Hazekamp worked as public relations official for the Dutch Society for the Protection of Animals between 1992 and 1997. She also worked as a scientific employee for two fauna related organisations in 1995–1997. She was employed by Utrecht University and Leiden University as a scientific employee on the issue of animal testing between 1997 and 2000. She returned to the Dutch Society for the Protection of Animals in 2000 and worked for five years as a policy employee. Afterwards she was employee by the Seal Rehabilitation and Research Centre as a policy employee until 2009. She became senior policy advisor for Stichting AAP, where she worked between 2009 and 2014.

==Political career==
Hazekamp joined the Party for the Animals and was elected to the States of Groningen, where she served between 15 March 2007 and 25 June 2014. She replaced Marianne Thieme in the House of Representatives of the Netherlands between 24 January 2012 and 14 May 2012, when Thieme was on maternity leave.

==European Parliament==
Hazekamp led the Party for the Animals list for the European Parliament elections of 2014, the party obtained one seat and Hazekamp was thus elected.
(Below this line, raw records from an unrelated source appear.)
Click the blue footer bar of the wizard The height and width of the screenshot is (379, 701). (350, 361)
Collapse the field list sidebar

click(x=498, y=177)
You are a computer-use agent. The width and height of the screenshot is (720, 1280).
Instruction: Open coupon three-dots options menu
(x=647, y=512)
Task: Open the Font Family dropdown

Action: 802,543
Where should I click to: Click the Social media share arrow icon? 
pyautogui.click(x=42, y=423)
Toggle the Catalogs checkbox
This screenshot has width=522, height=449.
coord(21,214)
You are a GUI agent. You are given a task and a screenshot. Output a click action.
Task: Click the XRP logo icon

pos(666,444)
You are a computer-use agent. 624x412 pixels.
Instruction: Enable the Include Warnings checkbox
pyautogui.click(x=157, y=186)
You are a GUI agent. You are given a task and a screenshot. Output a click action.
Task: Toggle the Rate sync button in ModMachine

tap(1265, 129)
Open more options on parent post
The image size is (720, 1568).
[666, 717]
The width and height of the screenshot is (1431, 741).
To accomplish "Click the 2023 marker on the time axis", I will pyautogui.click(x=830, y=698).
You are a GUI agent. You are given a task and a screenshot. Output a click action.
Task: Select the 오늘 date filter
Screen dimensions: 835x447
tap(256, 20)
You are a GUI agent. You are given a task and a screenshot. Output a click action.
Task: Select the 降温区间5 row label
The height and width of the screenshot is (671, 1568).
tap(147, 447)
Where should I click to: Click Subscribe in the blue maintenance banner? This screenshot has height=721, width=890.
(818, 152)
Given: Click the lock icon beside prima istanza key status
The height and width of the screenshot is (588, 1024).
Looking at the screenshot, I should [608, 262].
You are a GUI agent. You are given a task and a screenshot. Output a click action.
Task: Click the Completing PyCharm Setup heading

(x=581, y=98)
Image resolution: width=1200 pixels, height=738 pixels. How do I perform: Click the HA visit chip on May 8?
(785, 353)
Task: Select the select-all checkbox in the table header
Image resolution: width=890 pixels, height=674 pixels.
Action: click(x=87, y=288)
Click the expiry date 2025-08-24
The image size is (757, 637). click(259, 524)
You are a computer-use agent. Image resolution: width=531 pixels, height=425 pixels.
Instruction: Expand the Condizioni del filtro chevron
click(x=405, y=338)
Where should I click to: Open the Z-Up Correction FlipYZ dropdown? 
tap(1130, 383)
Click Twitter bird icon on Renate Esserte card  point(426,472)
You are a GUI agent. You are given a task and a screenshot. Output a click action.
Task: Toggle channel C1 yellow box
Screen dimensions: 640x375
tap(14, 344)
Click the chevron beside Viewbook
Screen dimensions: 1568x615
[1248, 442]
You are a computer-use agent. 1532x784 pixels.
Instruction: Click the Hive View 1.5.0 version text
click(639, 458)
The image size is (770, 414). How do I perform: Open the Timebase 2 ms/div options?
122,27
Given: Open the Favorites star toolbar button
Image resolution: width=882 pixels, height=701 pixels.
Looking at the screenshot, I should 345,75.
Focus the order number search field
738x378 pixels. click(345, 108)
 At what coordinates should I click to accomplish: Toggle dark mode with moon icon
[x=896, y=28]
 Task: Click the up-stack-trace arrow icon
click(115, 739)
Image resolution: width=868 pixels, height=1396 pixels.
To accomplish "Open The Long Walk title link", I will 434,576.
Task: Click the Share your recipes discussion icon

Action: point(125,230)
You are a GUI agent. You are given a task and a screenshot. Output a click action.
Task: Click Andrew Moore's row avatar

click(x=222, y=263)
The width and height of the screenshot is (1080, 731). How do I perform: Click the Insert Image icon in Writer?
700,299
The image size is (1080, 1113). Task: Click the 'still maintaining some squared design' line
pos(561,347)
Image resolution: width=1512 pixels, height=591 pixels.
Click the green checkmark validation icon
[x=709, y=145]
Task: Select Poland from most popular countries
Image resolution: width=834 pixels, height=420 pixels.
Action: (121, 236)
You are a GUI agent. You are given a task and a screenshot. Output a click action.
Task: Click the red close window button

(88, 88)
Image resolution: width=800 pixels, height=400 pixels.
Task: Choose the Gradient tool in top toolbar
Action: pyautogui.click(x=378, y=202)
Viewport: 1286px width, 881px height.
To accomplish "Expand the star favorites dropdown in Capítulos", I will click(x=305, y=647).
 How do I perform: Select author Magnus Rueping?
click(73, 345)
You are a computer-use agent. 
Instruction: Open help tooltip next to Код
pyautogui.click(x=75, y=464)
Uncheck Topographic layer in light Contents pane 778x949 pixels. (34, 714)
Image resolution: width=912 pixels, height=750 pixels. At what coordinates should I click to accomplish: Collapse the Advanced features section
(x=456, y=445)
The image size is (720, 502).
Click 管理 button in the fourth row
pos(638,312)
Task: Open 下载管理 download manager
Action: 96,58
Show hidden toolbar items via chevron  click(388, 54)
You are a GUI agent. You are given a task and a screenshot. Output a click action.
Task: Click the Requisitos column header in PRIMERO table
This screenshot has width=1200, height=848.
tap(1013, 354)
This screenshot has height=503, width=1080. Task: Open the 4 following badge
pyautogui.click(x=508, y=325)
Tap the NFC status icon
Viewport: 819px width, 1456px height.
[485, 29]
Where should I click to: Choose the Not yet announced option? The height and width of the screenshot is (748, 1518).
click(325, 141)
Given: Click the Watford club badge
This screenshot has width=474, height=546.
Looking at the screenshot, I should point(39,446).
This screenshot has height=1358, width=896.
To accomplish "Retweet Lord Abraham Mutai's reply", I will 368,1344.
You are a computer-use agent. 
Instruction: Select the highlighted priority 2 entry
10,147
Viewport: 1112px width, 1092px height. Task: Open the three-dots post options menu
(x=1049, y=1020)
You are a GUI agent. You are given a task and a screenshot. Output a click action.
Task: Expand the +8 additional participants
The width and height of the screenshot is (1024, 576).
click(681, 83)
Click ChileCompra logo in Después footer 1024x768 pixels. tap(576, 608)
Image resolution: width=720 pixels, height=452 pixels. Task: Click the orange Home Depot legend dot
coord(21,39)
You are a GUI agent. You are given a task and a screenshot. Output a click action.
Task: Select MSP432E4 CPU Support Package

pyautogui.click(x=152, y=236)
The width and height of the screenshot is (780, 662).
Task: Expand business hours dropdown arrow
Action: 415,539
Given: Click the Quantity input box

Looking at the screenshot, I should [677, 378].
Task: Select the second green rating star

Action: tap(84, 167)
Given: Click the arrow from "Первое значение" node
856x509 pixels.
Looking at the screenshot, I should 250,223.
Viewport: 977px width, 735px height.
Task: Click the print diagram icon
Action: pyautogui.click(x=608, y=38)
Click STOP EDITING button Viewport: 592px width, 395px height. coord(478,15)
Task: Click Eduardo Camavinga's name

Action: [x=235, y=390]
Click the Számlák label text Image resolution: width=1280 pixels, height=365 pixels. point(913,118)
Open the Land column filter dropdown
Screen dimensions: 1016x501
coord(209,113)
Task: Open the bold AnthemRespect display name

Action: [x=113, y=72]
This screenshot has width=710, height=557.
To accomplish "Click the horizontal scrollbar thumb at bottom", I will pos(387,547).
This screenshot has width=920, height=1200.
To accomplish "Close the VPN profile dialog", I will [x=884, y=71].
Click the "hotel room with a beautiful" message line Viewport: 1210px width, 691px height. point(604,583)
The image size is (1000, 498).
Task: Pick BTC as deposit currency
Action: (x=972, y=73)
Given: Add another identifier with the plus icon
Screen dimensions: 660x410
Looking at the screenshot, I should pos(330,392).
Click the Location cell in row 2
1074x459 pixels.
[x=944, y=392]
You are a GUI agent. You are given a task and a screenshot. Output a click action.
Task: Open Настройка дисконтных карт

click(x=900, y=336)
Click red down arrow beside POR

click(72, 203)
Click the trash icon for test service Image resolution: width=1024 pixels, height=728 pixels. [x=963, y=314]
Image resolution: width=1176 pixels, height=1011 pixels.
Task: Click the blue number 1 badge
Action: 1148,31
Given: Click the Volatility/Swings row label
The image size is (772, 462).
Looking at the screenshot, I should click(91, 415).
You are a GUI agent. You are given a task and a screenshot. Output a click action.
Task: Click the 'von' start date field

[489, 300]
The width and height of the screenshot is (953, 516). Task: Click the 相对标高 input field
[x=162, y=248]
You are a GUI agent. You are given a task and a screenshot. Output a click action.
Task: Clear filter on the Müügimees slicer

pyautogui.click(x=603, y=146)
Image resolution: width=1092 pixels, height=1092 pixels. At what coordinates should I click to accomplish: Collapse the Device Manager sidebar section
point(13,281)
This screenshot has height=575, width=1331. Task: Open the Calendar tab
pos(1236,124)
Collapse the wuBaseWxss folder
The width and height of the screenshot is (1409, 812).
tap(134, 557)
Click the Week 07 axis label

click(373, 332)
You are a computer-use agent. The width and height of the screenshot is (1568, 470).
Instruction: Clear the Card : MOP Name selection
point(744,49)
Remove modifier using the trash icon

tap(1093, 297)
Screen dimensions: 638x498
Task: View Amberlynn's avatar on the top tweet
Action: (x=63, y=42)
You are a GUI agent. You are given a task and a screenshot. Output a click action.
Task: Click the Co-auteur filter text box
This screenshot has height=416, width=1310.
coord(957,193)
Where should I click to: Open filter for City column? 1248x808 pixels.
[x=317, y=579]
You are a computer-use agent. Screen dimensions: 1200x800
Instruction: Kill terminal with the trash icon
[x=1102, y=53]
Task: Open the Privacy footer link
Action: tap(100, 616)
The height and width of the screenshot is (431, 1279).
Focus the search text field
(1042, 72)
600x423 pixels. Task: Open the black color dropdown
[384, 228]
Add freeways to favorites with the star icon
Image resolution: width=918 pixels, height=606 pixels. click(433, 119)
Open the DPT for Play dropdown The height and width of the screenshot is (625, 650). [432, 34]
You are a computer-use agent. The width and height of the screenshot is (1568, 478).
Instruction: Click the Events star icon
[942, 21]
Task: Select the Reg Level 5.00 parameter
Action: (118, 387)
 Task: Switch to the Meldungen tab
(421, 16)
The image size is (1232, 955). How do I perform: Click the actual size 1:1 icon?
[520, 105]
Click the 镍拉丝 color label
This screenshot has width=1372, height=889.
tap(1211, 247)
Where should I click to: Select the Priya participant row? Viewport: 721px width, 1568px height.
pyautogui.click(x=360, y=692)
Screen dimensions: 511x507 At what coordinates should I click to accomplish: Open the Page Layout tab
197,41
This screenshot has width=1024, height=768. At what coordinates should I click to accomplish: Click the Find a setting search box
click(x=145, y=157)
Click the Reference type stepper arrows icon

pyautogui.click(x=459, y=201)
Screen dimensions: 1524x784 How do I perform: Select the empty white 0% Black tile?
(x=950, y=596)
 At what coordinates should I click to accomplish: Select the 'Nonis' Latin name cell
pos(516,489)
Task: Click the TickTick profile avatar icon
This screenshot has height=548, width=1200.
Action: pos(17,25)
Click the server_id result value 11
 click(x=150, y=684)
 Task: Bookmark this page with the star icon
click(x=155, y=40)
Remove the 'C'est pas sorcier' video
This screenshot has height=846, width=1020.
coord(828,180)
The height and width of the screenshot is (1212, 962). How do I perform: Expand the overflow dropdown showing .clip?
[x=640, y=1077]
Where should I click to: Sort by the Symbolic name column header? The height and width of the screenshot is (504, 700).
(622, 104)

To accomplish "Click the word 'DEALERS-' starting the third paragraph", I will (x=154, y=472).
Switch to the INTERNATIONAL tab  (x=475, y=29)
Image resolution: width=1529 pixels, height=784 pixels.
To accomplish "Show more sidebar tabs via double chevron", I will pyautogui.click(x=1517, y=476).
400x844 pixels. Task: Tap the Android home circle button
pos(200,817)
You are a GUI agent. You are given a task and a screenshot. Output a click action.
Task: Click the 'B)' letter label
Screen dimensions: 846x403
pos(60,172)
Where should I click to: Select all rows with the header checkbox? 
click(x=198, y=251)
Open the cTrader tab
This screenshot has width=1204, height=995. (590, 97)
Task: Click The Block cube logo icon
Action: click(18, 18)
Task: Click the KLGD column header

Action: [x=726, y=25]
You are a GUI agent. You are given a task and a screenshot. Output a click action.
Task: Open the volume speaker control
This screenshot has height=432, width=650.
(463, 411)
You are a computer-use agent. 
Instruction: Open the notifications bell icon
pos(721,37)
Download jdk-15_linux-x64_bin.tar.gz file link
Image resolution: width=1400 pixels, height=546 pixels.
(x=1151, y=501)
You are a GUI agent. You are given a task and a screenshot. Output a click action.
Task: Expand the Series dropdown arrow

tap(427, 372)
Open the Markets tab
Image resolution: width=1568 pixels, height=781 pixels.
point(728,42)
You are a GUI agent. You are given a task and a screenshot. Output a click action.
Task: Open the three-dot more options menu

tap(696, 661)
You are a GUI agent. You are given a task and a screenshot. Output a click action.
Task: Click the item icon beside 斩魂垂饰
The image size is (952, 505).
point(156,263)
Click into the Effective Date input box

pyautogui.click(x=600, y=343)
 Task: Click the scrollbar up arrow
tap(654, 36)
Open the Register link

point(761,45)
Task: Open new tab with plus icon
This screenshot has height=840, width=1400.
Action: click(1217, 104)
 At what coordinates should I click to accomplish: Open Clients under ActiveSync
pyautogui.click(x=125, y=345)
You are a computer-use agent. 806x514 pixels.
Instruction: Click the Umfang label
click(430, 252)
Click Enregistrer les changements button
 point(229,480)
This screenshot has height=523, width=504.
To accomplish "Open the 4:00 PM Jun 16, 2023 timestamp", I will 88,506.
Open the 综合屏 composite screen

The party received 4.2% of the votes thereby gaining the first seat in the European Parliament for the Party for the Animals in history. In the European Parliament elections of 2009 the party failed to gain a seat with 3.5% of the votes. During the run-up to the elections Hazekamp had stated that endless economic growth is impossible on a finite planet, and that it therefore should no longer be policy of the European Union. Hazekamp was reelected in the European Parliament elections of 2019.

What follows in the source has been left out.